(Beginning of Provided information)

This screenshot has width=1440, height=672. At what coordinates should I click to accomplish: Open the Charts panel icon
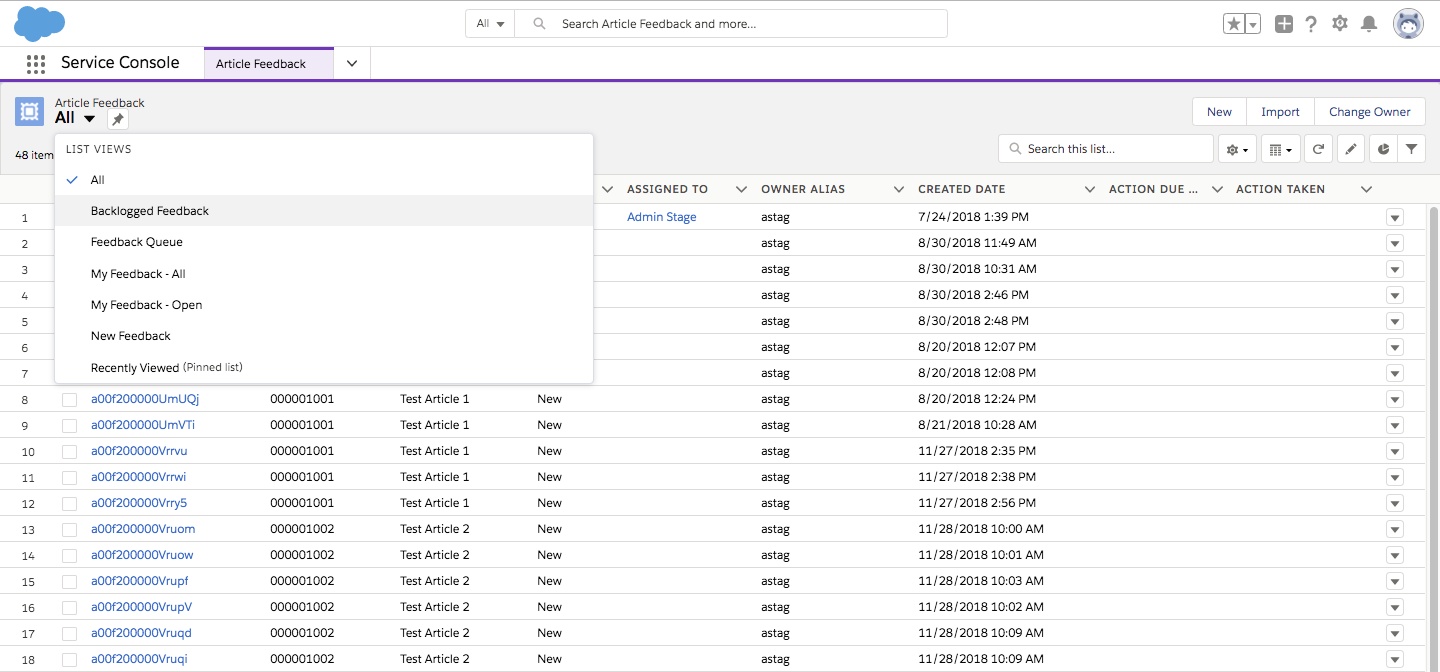(1383, 148)
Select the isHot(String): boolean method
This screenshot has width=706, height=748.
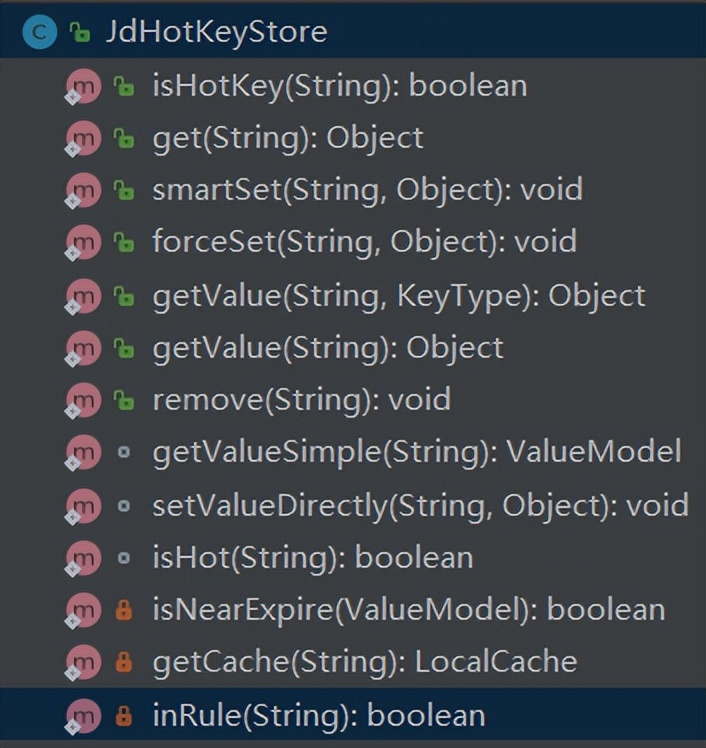point(312,558)
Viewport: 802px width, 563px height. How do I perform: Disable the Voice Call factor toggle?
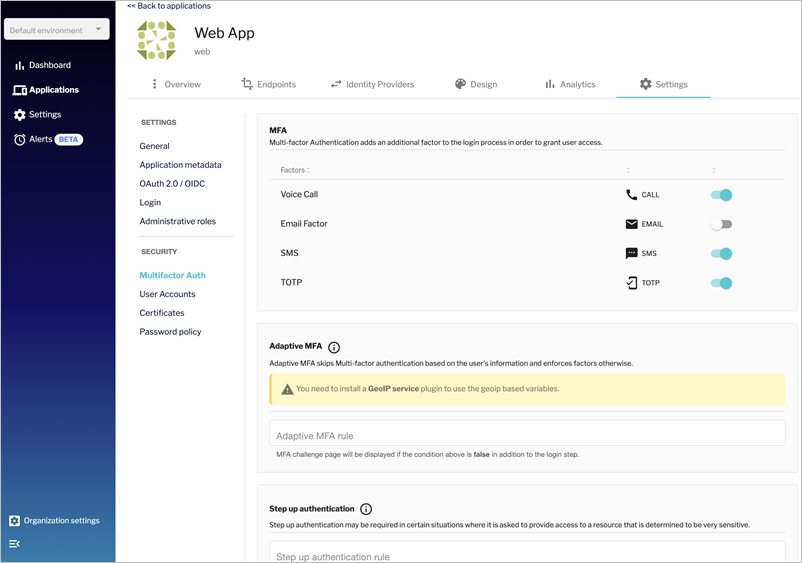pyautogui.click(x=721, y=195)
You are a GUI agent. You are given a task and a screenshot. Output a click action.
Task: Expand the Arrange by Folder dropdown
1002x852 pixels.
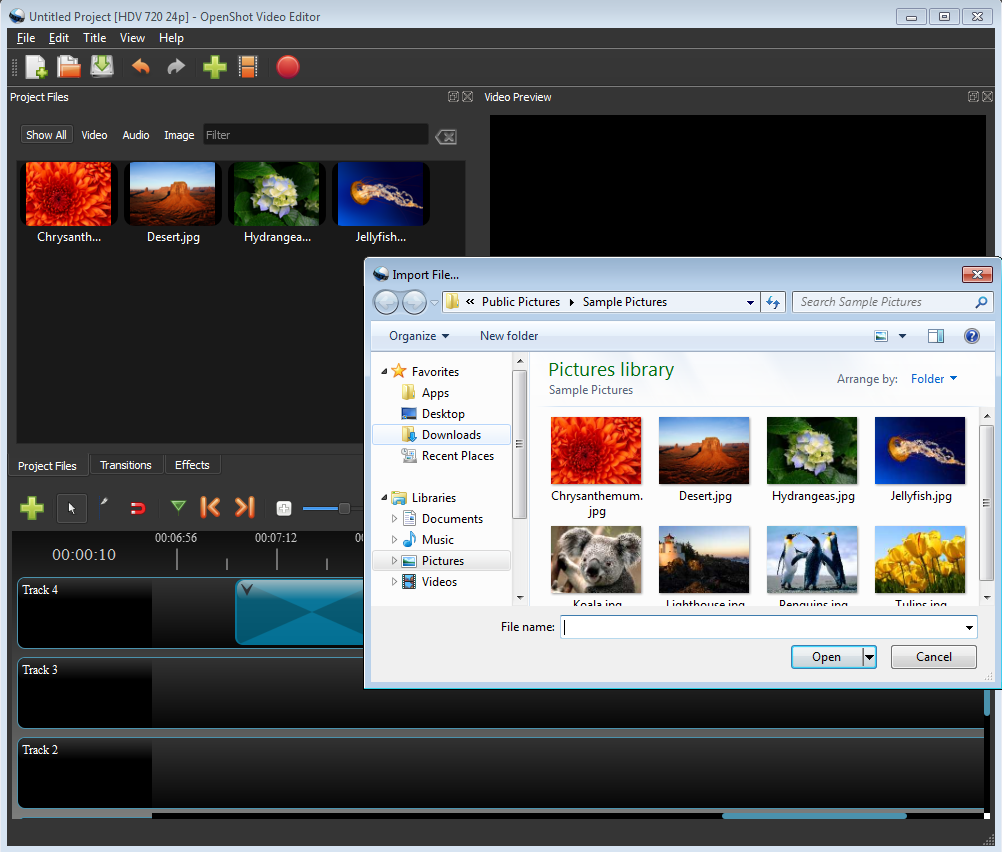(x=934, y=379)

(End of Provided information)

- Exercise
Print the records word for word and exclude any picture they hold.

- Problem solution
This screenshot has width=1440, height=672. At what coordinates should I click to accomplish: Open the Charts panel icon
(1383, 148)
Select the isHot(String): boolean method
This screenshot has width=706, height=748.
point(312,558)
Viewport: 802px width, 563px height. How do I perform: Disable the Voice Call factor toggle?
pyautogui.click(x=721, y=195)
You are a GUI agent. You are given a task and a screenshot. Output a click action.
Task: Expand the Arrange by Folder dropdown
1002x852 pixels.
(x=934, y=379)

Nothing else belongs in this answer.